Come learn about how animals think and adjust – and how you do too! – as we investigate multiple methods and species in class and around our campus through talking, reading, looking, rowing, wandering, swimming, photographing, sharing, eating, and discovering.

Not only will you adopt a species and learn about lots of us animals on Earth, but you’ll also be taking a psychology requirement/prerequisite and a Liberal Arts Requirement for Social Sciences. So, hop, fly, or jump on board! We’re excited you’re joining our journey!


Holocaust as History & Memory

Instructors:
David Harvey, Professor of History & International Studies

David Harvey is Professor of History and Chair of the Faculty at New College of Florida, where he has taught since 2000.  He has published three books and a dozen articles on various topics in modern European history.

Caitlyn Sanderson, Associate Director of Donor Relations and Prospect Research

Caitlyn Sanderson is the Associate Director for Donor Relations and Prospect Management at the New College Foundation. An alum of New College (’02), she was a history graduate, focusing on the laws of medieval England and has a master’s degree in publishing from Oxford Brookes University.

Course Description: 

How do we know what we know about the past? What lessons can and should we learn from it? In this seminar, we will consider the big questions that the Holocaust poses—why it happened, how we should remember, commemorate, and study it, and whether and how we should engage with those who deny it occurred. In this class, you will learn firsthand how historians gather, compare, and evaluate information about the past by using the resources of the Fagin Holocaust Collection in the NCF library, will discuss books, articles, films, and museum exhibitions on the Holocaust with your fellow students, and along the way, you will learn how to think critically and analytically, navigate resources on our campus and around the world, engage in informed and productive dialogue about difficult topics, and find your own voice as a student of the liberal arts and a citizen of the global community.

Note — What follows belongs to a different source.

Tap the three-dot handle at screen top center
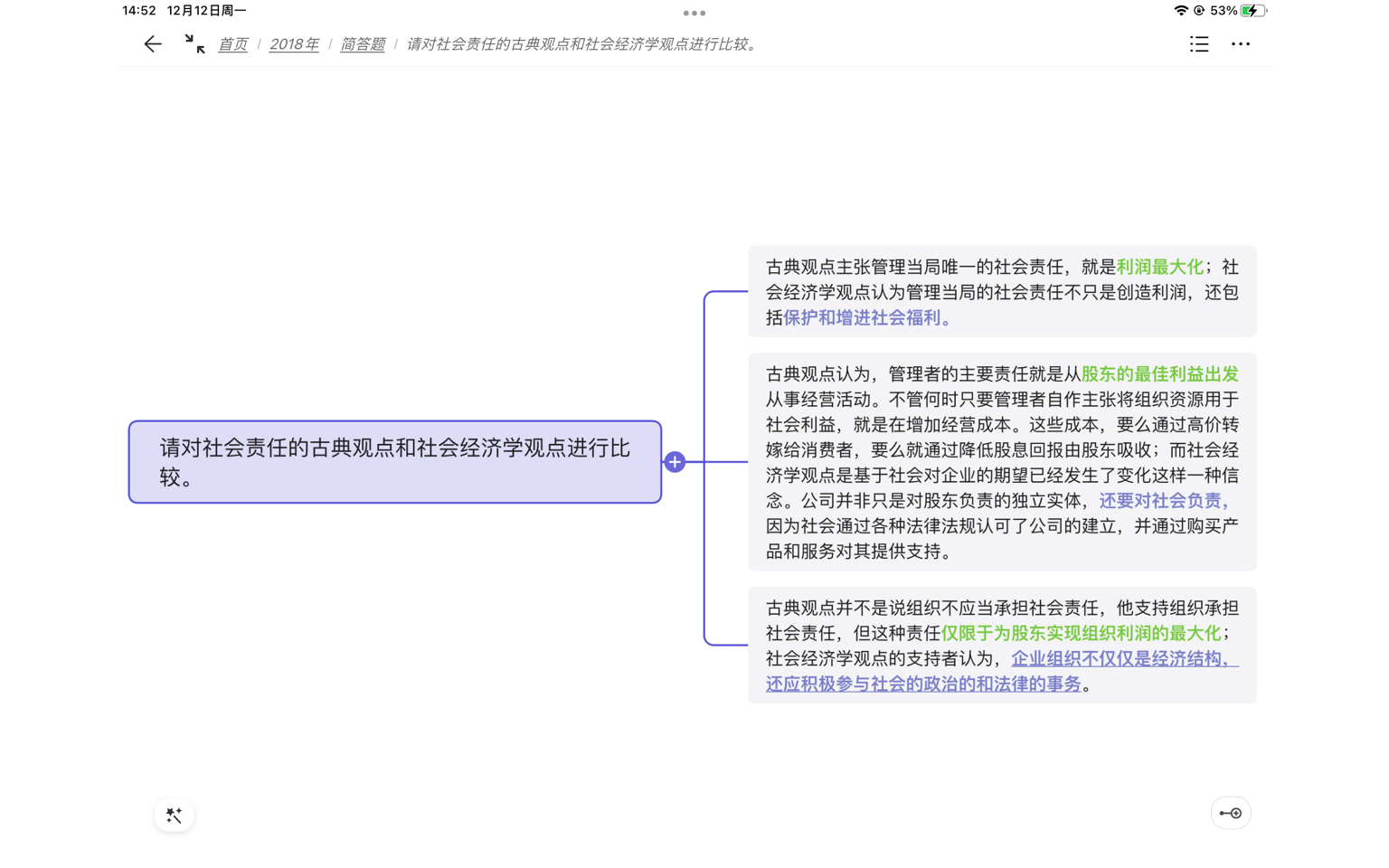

The Haves and the Have Nots: Social Inequality, Community Engagement, and Empowerment

Instructors:
Mecca Zabriskie, Assistant Professor of Sociology

Dr. Queen Meccasia Zabriskie (Ph.D., Northwestern University, Sociology) is an Associate Professor of Sociology and Theatre, Dance, and Performance Studies at New College of Florida. Currently appointed to the MacArthur Endowed Professorship, Zabriskie’s primary teaching and research interests include race, class, and gender; social inequality; critical dance studies; sociology of culture; performance theory and practice; black feminist thought; qualitative methodology; and culture, performance, and politics in the African/Black Diaspora.

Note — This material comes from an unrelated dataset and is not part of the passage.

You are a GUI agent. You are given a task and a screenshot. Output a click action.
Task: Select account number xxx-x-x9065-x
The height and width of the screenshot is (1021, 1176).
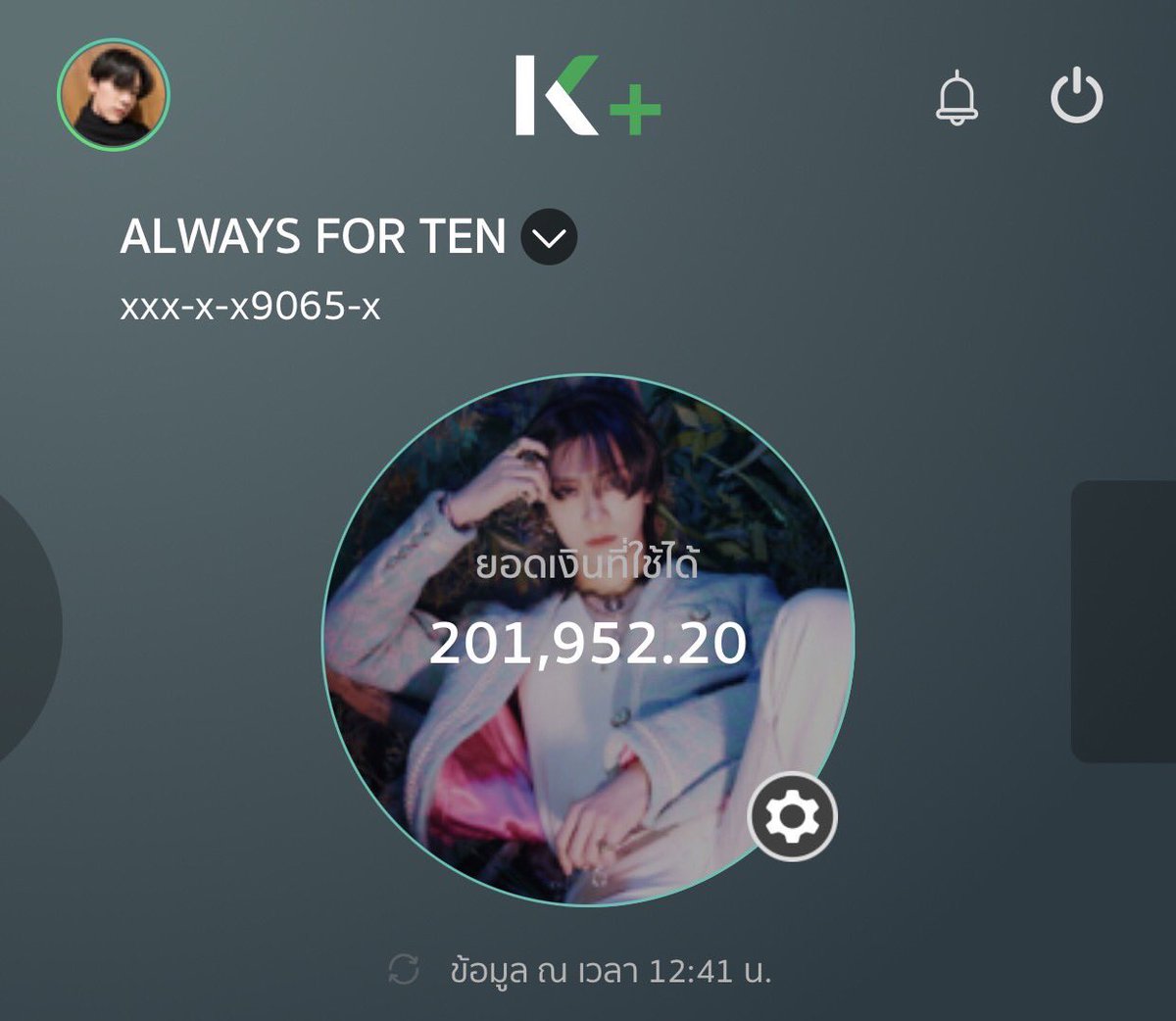pos(250,308)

Danielle McCalla, Assistant Director of SAuCE

Jamaica-made and Florida paid, Dani joined the NCF Student Affairs team in Fall 2017 after receiving bachelors and masters degrees from Nova Southeastern University- Fort Lauderdale. Dani is passionate about assisting students in telling their own unique story and developing the whole student through intentional programming, meaningful connections with each other, and community engagement.

Jada McNeil, Assistant Director of SAuCE

Jada McNeill works in the SA[u]CE office as one of the Assistant Directors focusing on service learning, civic/democratic engagement, and diversity & inclusion. Jada graduated from The University of Tennessee-Knoxville with a B.A. in Psychology, and from Tennessee State University with a master’s in public health.

Course Description: 

No, this course is not another Tyler Perry drama series…instead, it is an introductory exploration of social inequalities and their impact on life chances, opportunities, and outcomes. Focusing specifically on the historic local African American community of Newtown, we will also examine how communities work to advocate for greater equity. Throughout the semester, we will:

  • Learn about the history of the Newtown community.
  • Examine sociological approaches to inequality, specifically focusing on race, class, and gender.
  • Collaborate on group projects with local organizations that address employment, educational, and health disparities.
  • Reflect on and share experiences and knowledge through short writing assignments, a group presentation, and a final portfolio.